▼▼▼

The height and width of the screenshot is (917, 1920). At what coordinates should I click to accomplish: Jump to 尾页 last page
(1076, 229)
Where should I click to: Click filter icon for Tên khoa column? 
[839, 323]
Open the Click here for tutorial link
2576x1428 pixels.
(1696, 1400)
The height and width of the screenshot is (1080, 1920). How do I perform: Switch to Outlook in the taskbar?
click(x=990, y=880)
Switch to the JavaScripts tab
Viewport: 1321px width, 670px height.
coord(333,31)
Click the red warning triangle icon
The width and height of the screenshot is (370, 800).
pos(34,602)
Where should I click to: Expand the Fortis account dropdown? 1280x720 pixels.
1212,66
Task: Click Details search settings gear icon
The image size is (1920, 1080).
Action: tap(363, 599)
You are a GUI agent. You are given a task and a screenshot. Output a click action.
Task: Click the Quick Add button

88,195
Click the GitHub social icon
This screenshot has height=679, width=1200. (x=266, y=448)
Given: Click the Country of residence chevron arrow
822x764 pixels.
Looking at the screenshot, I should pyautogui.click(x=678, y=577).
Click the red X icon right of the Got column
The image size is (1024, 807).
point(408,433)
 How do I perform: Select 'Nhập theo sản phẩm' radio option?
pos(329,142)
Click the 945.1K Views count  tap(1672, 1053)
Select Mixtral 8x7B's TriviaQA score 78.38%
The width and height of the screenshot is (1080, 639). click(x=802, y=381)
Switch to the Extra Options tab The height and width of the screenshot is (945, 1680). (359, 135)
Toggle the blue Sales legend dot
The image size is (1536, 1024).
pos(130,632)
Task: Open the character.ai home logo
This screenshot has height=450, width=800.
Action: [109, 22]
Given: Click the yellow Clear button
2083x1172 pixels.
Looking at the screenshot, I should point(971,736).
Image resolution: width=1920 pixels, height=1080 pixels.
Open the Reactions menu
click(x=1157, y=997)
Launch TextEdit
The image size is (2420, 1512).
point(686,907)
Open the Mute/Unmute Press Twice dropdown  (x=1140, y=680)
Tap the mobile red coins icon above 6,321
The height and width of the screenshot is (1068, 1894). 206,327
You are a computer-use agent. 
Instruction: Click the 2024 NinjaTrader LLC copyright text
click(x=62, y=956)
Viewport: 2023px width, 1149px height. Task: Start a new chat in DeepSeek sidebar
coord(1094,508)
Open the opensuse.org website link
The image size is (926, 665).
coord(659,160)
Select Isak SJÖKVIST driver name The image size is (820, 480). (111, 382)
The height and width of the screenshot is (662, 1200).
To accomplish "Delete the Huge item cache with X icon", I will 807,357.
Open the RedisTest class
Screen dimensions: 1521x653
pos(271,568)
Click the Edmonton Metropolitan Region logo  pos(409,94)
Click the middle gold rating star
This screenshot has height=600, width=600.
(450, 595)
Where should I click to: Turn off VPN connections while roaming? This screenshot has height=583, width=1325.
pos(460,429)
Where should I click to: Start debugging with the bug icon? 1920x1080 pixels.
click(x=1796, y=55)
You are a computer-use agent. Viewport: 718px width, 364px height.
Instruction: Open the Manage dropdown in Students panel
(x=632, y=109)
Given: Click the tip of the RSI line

▲▲▲

=== The exercise ===
Please return all of the data above verbatim, every line unchanged and in its original order.

=== Answer for the task ===
The height and width of the screenshot is (917, 1920). At what coordinates should I click to accomplish: Jump to 尾页 last page
(1076, 229)
Where should I click to: Click filter icon for Tên khoa column? 
[839, 323]
Open the Click here for tutorial link
2576x1428 pixels.
(1696, 1400)
The height and width of the screenshot is (1080, 1920). How do I perform: Switch to Outlook in the taskbar?
click(x=990, y=880)
Switch to the JavaScripts tab
Viewport: 1321px width, 670px height.
coord(333,31)
Click the red warning triangle icon
The width and height of the screenshot is (370, 800).
pos(34,602)
Where should I click to: Expand the Fortis account dropdown? 1280x720 pixels.
1212,66
Task: Click Details search settings gear icon
The image size is (1920, 1080).
Action: tap(363, 599)
You are a GUI agent. You are given a task and a screenshot. Output a click action.
Task: Click the Quick Add button

88,195
Click the GitHub social icon
This screenshot has height=679, width=1200. (x=266, y=448)
Given: Click the Country of residence chevron arrow
822x764 pixels.
Looking at the screenshot, I should pyautogui.click(x=678, y=577).
Click the red X icon right of the Got column
The image size is (1024, 807).
point(408,433)
 How do I perform: Select 'Nhập theo sản phẩm' radio option?
pos(329,142)
Click the 945.1K Views count  tap(1672, 1053)
Select Mixtral 8x7B's TriviaQA score 78.38%
The width and height of the screenshot is (1080, 639). click(x=802, y=381)
Switch to the Extra Options tab The height and width of the screenshot is (945, 1680). (359, 135)
Toggle the blue Sales legend dot
The image size is (1536, 1024).
pos(130,632)
Task: Open the character.ai home logo
This screenshot has height=450, width=800.
Action: [109, 22]
Given: Click the yellow Clear button
2083x1172 pixels.
Looking at the screenshot, I should point(971,736).
Image resolution: width=1920 pixels, height=1080 pixels.
Open the Reactions menu
click(x=1157, y=997)
Launch TextEdit
The image size is (2420, 1512).
point(686,907)
Open the Mute/Unmute Press Twice dropdown  (x=1140, y=680)
Tap the mobile red coins icon above 6,321
The height and width of the screenshot is (1068, 1894). 206,327
You are a computer-use agent. 
Instruction: Click the 2024 NinjaTrader LLC copyright text
click(x=62, y=956)
Viewport: 2023px width, 1149px height. Task: Start a new chat in DeepSeek sidebar
coord(1094,508)
Open the opensuse.org website link
The image size is (926, 665).
coord(659,160)
Select Isak SJÖKVIST driver name The image size is (820, 480). (111, 382)
The height and width of the screenshot is (662, 1200).
To accomplish "Delete the Huge item cache with X icon", I will 807,357.
Open the RedisTest class
Screen dimensions: 1521x653
pos(271,568)
Click the Edmonton Metropolitan Region logo  pos(409,94)
Click the middle gold rating star
This screenshot has height=600, width=600.
(450, 595)
Where should I click to: Turn off VPN connections while roaming? This screenshot has height=583, width=1325.
pos(460,429)
Where should I click to: Start debugging with the bug icon? 1920x1080 pixels.
click(x=1796, y=55)
You are a computer-use agent. Viewport: 718px width, 364px height.
Instruction: Open the Manage dropdown in Students panel
(x=632, y=109)
Given: Click the tip of the RSI line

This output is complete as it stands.